On October 3, 2022, Percy Lapid, a radio journalist and radio broadcaster, was shot dead while on his way home in Las Piñas, Metro Manila, Philippines.

Percy Lapid

Percival Carag Mabasa (March 14, 1959 – October 3, 2022), known professionally as Percy Lapid (), was a Filipino journalist and radio broadcaster. He was a critic of President Bongbong Marcos and his predecessor, Rodrigo Duterte. He hosted the radio program Lapid Fire on DWBL, where he tackled cases of corruption. He disclosed irregularities regarding the Sugar Regulatory Administration's aborted Sugar Order No. 4 amidst a sugar crisis. The scandal faced by the Marcos administration led to the resignation of the executive secretary Vic Rodriguez in September 2022.

Lapid was vocal against the dangers of red-tagging, a practice where the government attempts to silence journalists and other dissenters by accusing them of being communists. He was also outspoken against disinformation and the government's war on drugs.

Aside from being a DWBL host, Lapid has also been a radio reporter and commentator since 1985 for DWXI, DZME, DWBC, DZRM, DWIZ, and DZRJ and a columnist for the tabloid Hataw.

Killing

Percy Lapid was killed on October 3, 2022, at around 8:30 pm (UTC+8) while he was driving on his way home to BF Resort Village, a gated community in Las Piñas. There was a traffic buildup at the subdivision's gate near Aria Street in Barangay Talon 2 due to the routine inspection of all vehicles for a sticker required for entry into the subdivision. A motorcycle with two people on board approached Lapid's vehicle in the queue, and the gunman from this motorcycle fired two shots at Lapid, killing Lapid instantly. Lapid's vehicle was about  from the gate when the incident occurred.

Jobs:
(A) In the Percy Lapid article, what was the name of the radio program he hosted on DWBL?
(B) Repeat the Percy Lapid article word for word between "Aside from being" and "the tabloid Hataw.", inclusive.
The listing is separate material with no connection to the Percy Lapid article.

Information provided:
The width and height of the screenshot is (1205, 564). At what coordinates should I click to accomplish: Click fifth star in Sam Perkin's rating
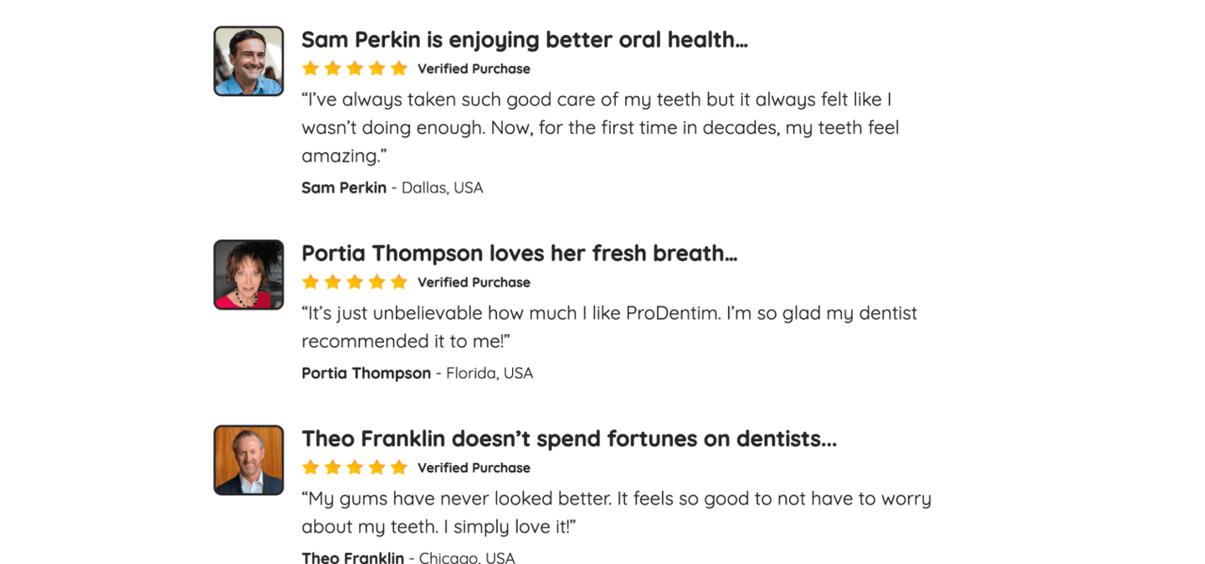point(399,69)
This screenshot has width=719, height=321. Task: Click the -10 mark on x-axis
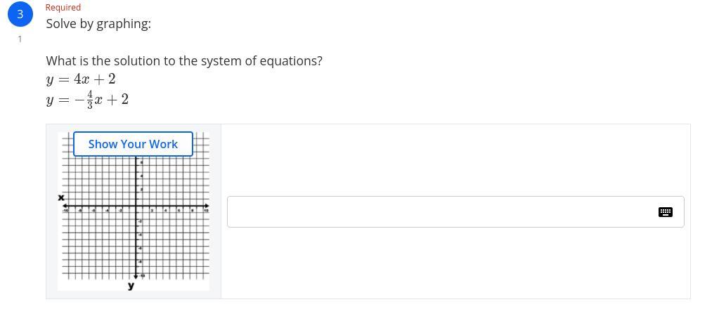click(65, 210)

Answer set:
(A) Lapid Fire.

(B)
Aside from being a DWBL host, Lapid has also been a radio reporter and commentator since 1985 for DWXI, DZME, DWBC, DZRM, DWIZ, and DZRJ and a columnist for the tabloid Hataw.